# Partitioned Dataset
`PartitionedDataset` and `LazyPartitionedDataset` represent a directory of files where each file is treated as a separate partition.
*Requires the `polars` feature.*
## `PartitionedDataset`
Eagerly loads all files in a directory into a `HashMap<String, D::LoadItem>`:
```rust,ignore
pub struct PartitionedDataset<D: FileDataset> {
pub path: String,
pub ext: String,
pub dataset: D,
}
```
- **`path`** — the directory to read from / write to
- **`ext`** — file extension to filter by (e.g. `"csv"`, `"parquet"`)
- **`dataset`** — a template dataset that is cloned and pointed at each file
### Loading
Returns `HashMap<String, D::LoadItem>` where keys are filename stems:
```text
data/partitions/
january.csv
february.csv
march.csv
```
```rust,ignore
// loads as HashMap { "january" => DataFrame, "february" => DataFrame, "march" => DataFrame }
```
### Saving
Accepts `HashMap<String, D::SaveItem>` and writes each entry as `{name}.{ext}`:
```rust,ignore
Node {
name: "split_by_month",
func: |df: DataFrame| -> (HashMap<String, DataFrame>,) {
// split DataFrame into partitions...
},
input: (&cat.all_data,),
output: (&cat.monthly,), // PartitionedDataset<PolarsCsvDataset>
}
```
## `LazyPartitionedDataset`
Same as `PartitionedDataset` but returns `HashMap<String, Lazy<D::LoadItem>>` — each partition is loaded on demand:
```rust,ignore
Node {
name: "process",
func: |partitions: HashMap<String, Lazy<DataFrame>>| {
// only load the partitions you need
let jan = partitions["january"].load().unwrap();
// ...
},
input: (&cat.monthly,),
output: (&cat.result,),
}
```
`Lazy<T>` wraps a closure that calls `dataset.load()` when `.load()` is called on it.
## YAML configuration
```yaml
monthly:
path: data/partitions
ext: csv
dataset:
separator: ","
has_header: true
```
The `dataset` field configures the template dataset that is cloned for each partition file.
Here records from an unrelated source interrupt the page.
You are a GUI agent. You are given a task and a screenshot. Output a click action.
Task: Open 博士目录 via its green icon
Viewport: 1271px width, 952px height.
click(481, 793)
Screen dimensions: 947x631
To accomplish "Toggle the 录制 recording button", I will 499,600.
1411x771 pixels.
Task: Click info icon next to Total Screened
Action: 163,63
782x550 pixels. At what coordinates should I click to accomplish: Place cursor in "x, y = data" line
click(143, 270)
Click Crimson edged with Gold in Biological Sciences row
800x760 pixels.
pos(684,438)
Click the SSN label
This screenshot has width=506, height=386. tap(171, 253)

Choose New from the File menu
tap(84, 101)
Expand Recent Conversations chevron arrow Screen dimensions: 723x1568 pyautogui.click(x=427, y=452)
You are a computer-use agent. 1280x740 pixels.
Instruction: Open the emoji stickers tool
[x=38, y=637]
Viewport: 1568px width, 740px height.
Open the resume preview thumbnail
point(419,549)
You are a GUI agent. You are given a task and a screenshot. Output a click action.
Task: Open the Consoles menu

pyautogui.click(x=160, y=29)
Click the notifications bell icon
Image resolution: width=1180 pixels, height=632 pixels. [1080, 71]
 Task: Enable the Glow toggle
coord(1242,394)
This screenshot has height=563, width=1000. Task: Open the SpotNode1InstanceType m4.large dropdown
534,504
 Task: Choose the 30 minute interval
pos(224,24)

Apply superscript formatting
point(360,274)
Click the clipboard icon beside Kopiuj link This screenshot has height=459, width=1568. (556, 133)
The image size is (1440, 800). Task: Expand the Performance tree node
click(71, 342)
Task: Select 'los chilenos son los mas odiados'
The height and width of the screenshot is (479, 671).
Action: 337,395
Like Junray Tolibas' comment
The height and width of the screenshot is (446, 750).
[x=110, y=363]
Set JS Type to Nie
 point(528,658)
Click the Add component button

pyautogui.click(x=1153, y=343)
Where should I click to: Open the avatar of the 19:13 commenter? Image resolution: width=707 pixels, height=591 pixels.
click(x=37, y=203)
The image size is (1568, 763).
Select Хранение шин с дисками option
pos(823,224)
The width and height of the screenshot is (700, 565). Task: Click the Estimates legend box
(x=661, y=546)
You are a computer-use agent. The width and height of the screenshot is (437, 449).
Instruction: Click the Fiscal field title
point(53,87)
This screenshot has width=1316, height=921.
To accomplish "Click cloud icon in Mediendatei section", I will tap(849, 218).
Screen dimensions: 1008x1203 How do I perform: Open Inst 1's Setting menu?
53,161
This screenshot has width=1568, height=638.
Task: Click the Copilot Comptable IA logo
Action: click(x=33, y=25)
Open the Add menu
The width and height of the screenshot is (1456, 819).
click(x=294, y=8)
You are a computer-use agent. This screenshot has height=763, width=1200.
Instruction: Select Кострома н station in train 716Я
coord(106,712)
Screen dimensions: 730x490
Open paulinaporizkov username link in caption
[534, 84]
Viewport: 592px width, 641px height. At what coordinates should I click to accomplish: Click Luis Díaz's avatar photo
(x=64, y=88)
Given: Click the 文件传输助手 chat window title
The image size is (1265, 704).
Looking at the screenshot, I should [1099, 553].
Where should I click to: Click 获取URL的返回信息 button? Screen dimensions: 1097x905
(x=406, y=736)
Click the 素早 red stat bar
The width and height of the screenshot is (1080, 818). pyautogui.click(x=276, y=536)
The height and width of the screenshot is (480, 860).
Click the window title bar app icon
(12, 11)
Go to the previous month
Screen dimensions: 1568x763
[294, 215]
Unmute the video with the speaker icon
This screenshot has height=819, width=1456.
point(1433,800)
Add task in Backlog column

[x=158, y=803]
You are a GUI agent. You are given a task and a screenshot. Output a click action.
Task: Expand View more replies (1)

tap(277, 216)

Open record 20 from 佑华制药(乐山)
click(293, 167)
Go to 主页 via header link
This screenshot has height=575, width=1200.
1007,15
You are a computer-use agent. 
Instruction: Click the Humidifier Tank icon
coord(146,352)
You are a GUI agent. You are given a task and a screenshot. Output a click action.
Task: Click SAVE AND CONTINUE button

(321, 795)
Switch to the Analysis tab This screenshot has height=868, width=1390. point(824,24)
## `FileDataset` requirement
The inner dataset type must implement `FileDataset`:
```rust,ignore
pub trait FileDataset: Dataset + Clone {
fn path(&self) -> &str;
fn set_path(&mut self, path: &str);
}
```
Built-in types that implement `FileDataset`: `PolarsCsvDataset`, `PolarsParquetDataset`, `TextDataset`, `JsonDataset`.